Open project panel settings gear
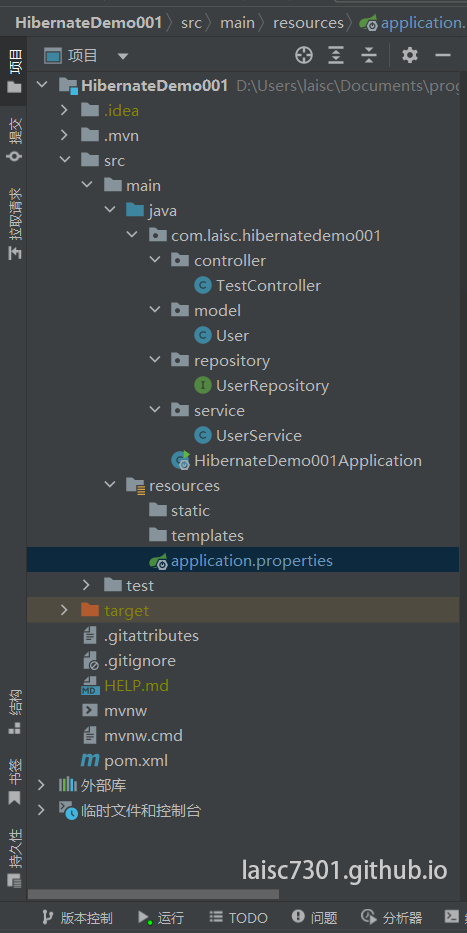467x933 pixels. click(410, 56)
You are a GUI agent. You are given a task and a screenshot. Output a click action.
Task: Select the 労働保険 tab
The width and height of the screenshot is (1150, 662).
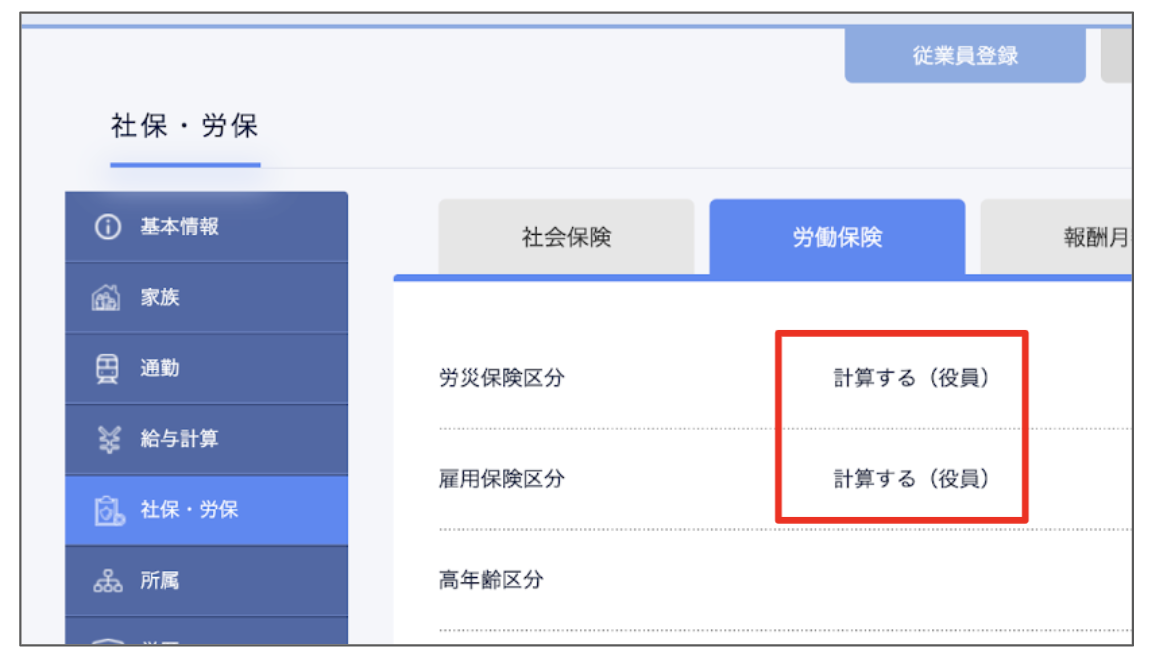tap(837, 237)
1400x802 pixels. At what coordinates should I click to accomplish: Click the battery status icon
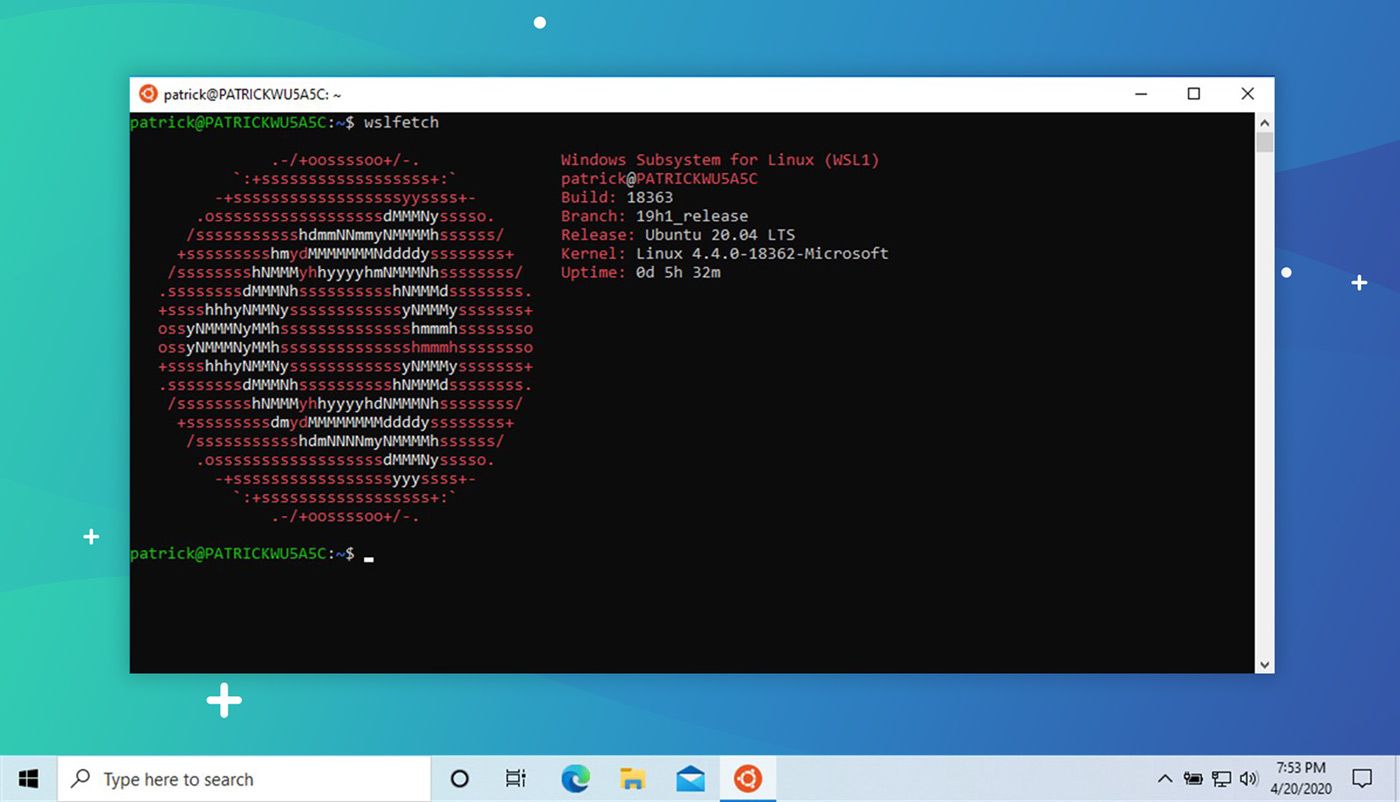click(x=1191, y=778)
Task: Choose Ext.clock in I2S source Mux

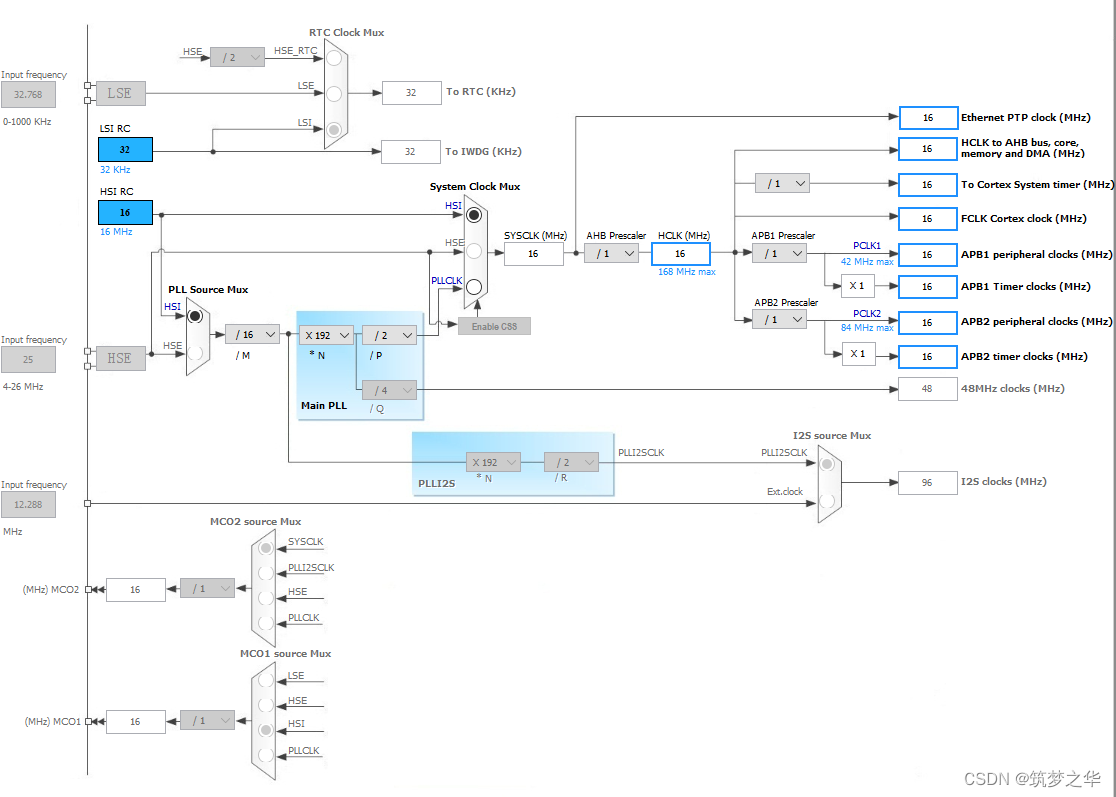Action: pyautogui.click(x=827, y=500)
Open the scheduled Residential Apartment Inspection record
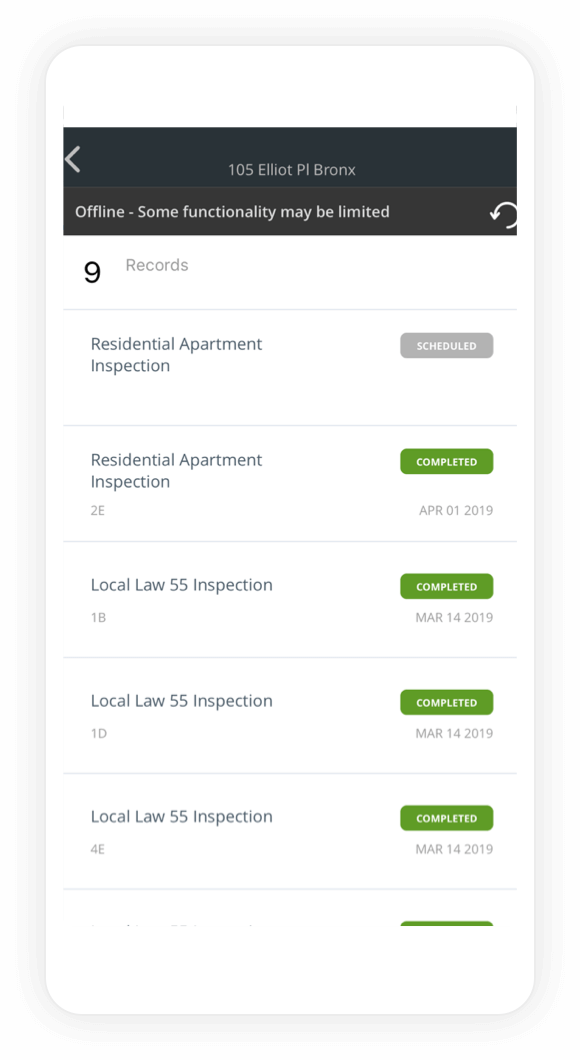Viewport: 580px width, 1060px height. point(290,368)
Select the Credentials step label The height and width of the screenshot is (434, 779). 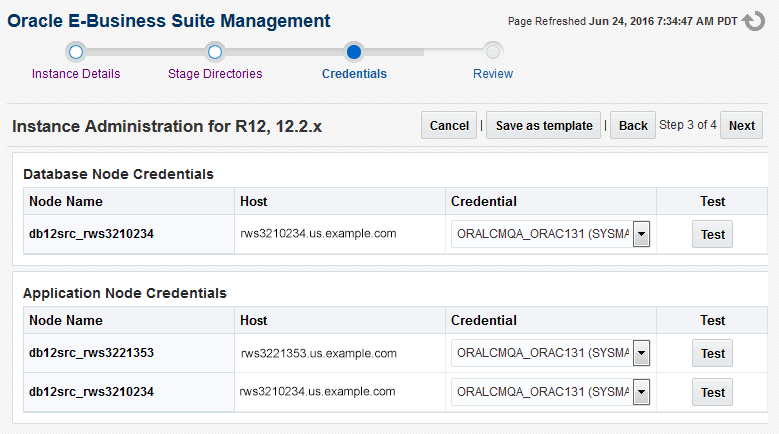[354, 73]
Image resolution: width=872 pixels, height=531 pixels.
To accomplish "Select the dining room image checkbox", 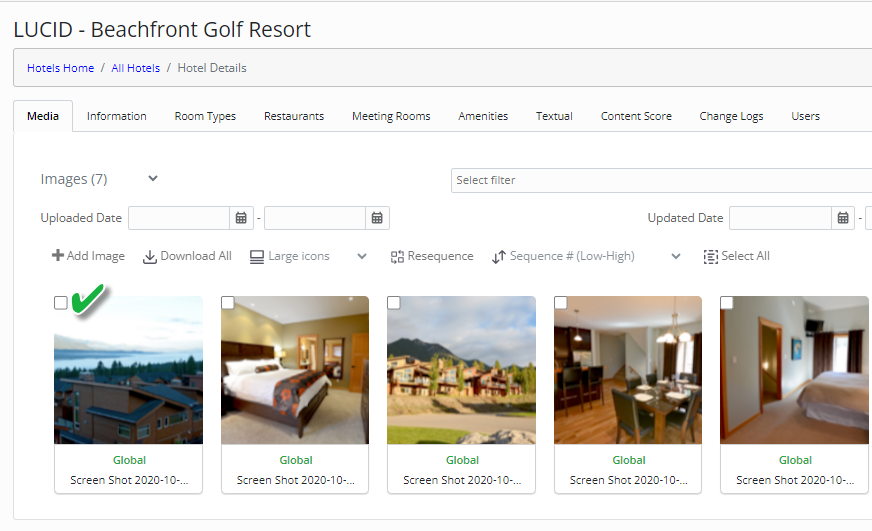I will pyautogui.click(x=561, y=303).
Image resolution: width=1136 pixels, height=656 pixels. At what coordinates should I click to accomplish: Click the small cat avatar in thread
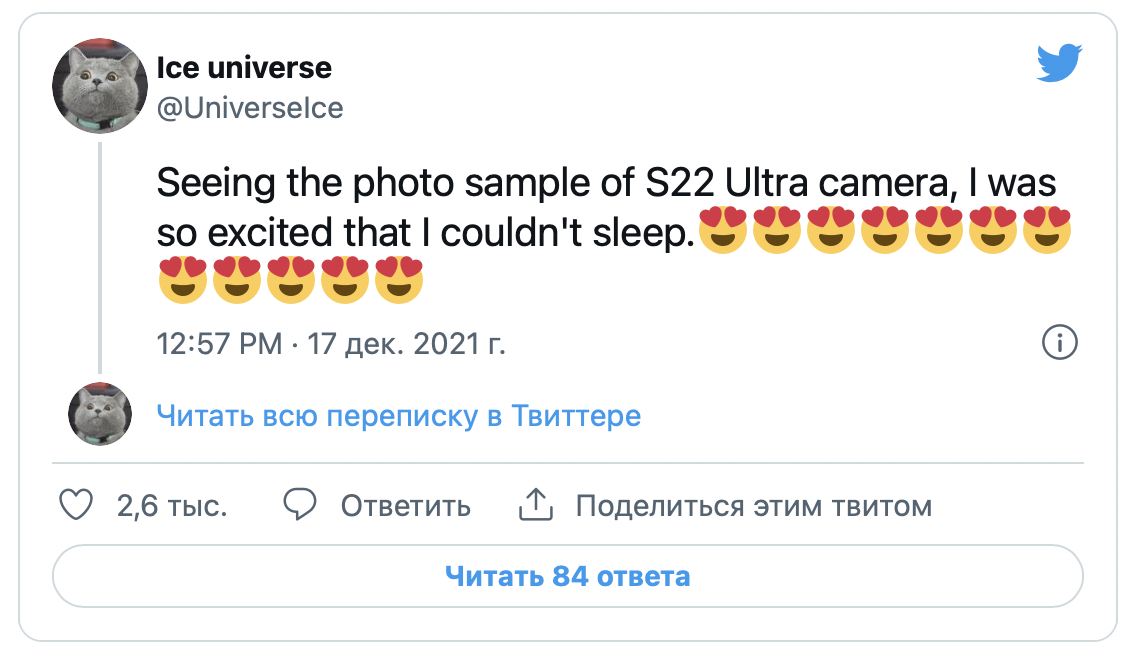[100, 413]
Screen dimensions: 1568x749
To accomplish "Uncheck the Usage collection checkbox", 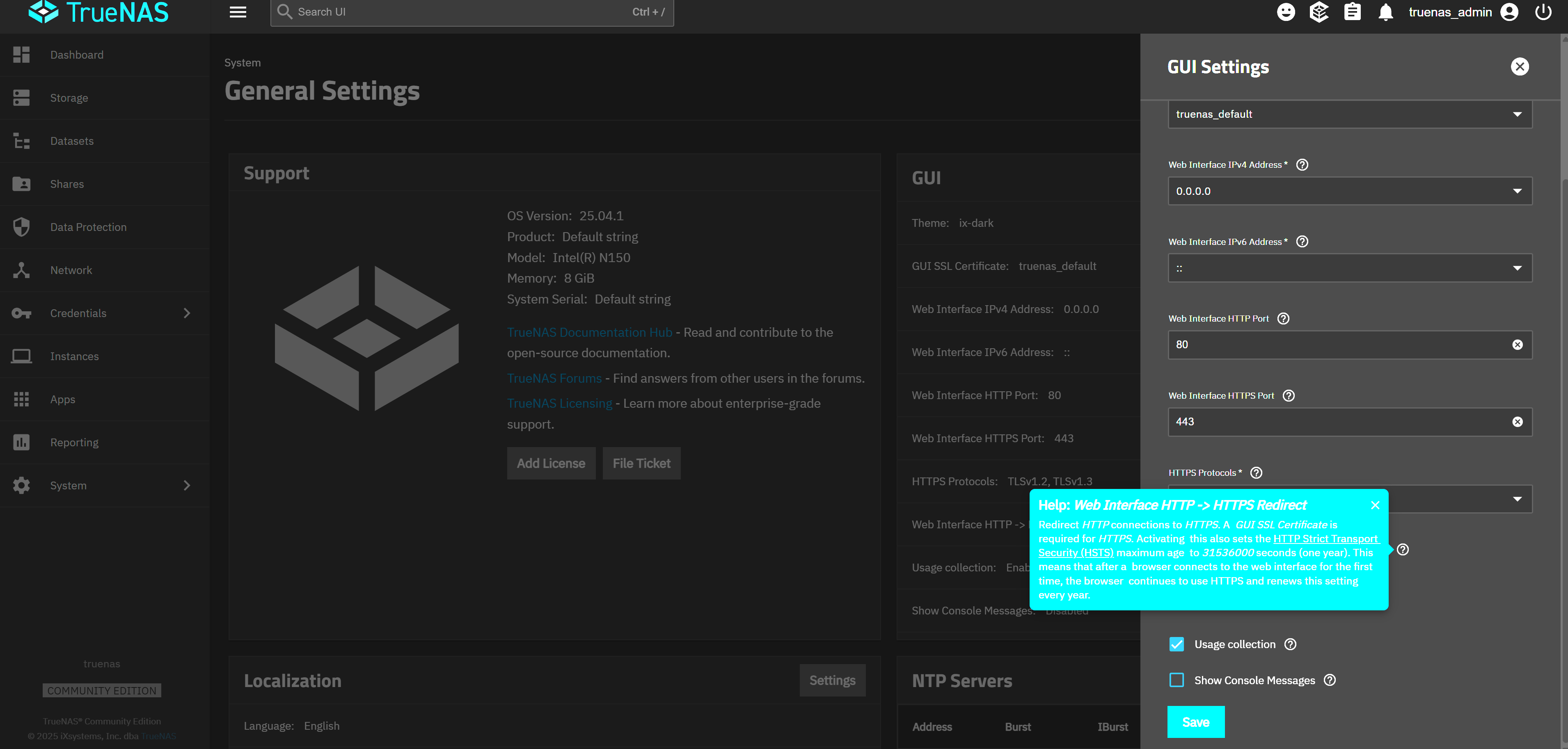I will 1177,644.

◆ ◆ ◆ ◆

- Problem
Reproduce the records word for word, from the start up to and including the line with "tap(837, 237)". Leave the pictures out of your copy.

- Response to the exercise
Open project panel settings gear
467x933 pixels. click(410, 56)
You are a GUI agent. You are given a task and a screenshot. Output a click action.
Task: Select the 労働保険 tab
The width and height of the screenshot is (1150, 662).
tap(837, 237)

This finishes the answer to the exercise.